Ao mesmo tempo, não há proibições para os estúdios usarem roteiros de sua propriedade para treinar sistemas de IA. O Sindicato de Escritores deixou essas questões para o sistema jurídico resolver. Uma cláusula observa que os escritores mantêm o direito de afirmar que seu trabalho foi explorado no treinamento de software de IA.

Isso tem sido uma preocupação cada vez mais proeminente no mundo literário. Na semana passada, 17 autores, incluindo John Grisham, Jonathan Franzen e George R.R. Martin, entraram com um processo contra a OpenAI alegando o “roubo sistemático em grande escala” de seus livros protegidos por direitos autorais.

Os termos alcançados pelo Sindicato de Escritores com certeza serão observados de perto por outros — especialmente pelos membros em greve do sindicato de atores, SAG-AFTRA.

“Este é o primeiro passo em um longo processo de negociação e análise do que a IA generativa significa para a indústria criativa — não apenas escritores, mas artistas visuais, atores, você nomeia”, diz David Gunkel, professor de estudos de mídia na Northern Illinois University e autor de “Person, Thing, Robot”.

Os atores, em greve desde 14 de julho, também estão buscando uma compensação melhor no streaming. Mas eles também exigem salvaguardas contra a IA, que pode potencialmente usar a semelhança de uma estrela sem sua permissão ou substituir atores de apoio completamente.

Tentativas de adotar a IA “como um procedimento operacional normal” estão “literalmente desumanizando a força de trabalho”, disse recentemente o ator Bryan Cranston em uma linha de piquete. “Não é bom para a sociedade. Não é bom para o nosso meio ambiente. Não é bom para as famílias da classe trabalhadora.”

Em outros desenvolvimentos, os membros do SAG-AFTRA votaram esmagadoramente na segunda-feira a favor de autorizar uma greve contra as empresas de videogame. O uso de IA nos jogos é uma ansiedade especialmente aguda para os dubladores.

Alguns céticos duvidam se os escritores avançaram significativamente na IA. O magnata da mídia Barry Diller, presidente da empresa de mídia digital IAC, acredita que não foi feito o suficiente.

“Eles passaram meses tentando elaborar palavras para proteger os escritores da IA e acabaram com um parágrafo que não protegia nada de ninguém”, disse Diller à CNBC.

Robert D. Atkinson, presidente do think tank de política tecnológica Information Technology & Innovation Foundation, afirmou que limitar a IA é improdutivo.

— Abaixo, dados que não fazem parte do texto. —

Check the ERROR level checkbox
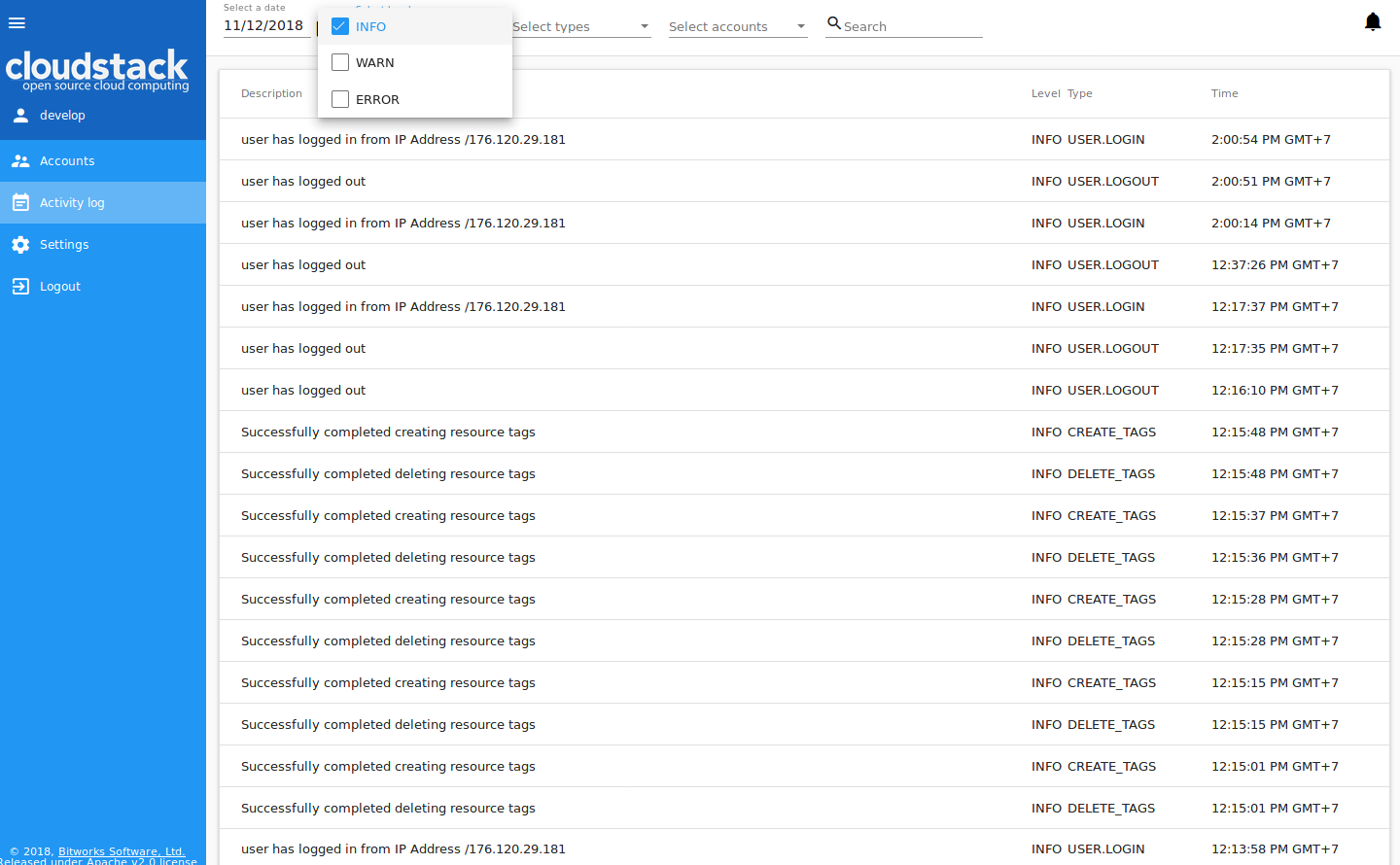(340, 99)
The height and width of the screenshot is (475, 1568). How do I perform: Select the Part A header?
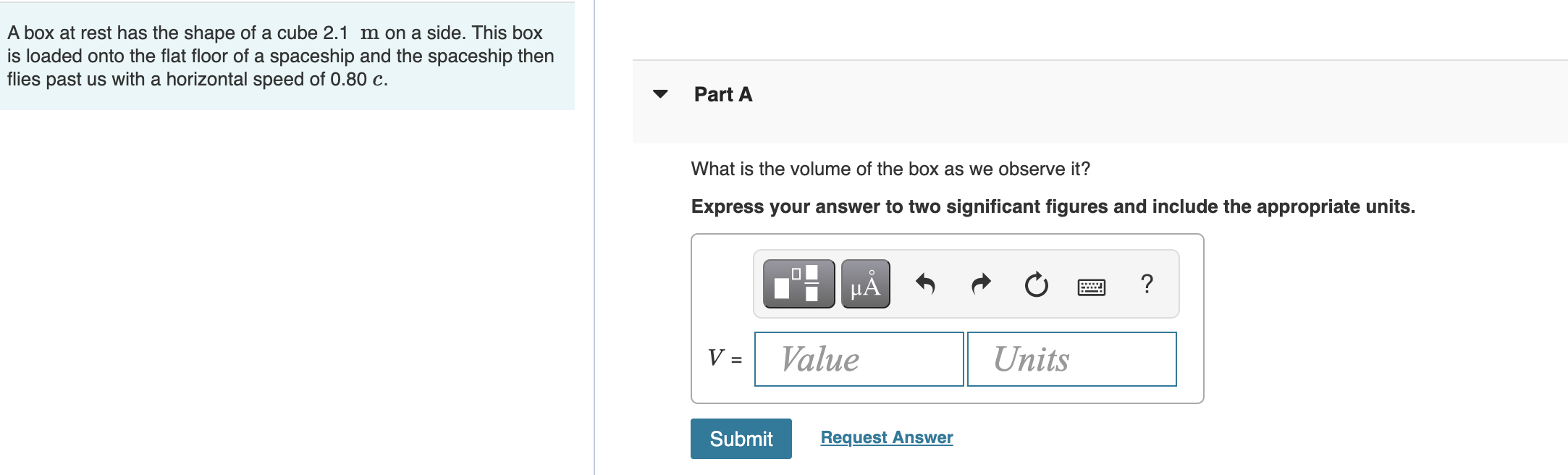click(722, 94)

“Se proibirmos o uso de ferramentas para tornar as organizações mais produtivas, estaremos nos condenando à estagnação”, escreveu Atkinson no X, anteriormente conhecido como Twitter.

O que a maioria dos observadores concorda, no entanto, é que esta foi apenas a primeira de muitas disputas trabalhistas relacionadas à IA. Gunkel espera ver tanto escritores quanto estúdios continuarem a experimentar com a IA.

“Estamos tão no início disso que ninguém consegue antecipar tudo o que pode surgir com a IA generativa nas indústrias criativas”, disse Gunkel. “Vamos ver a necessidade de revisitar muitas dessas perguntas repetidamente.”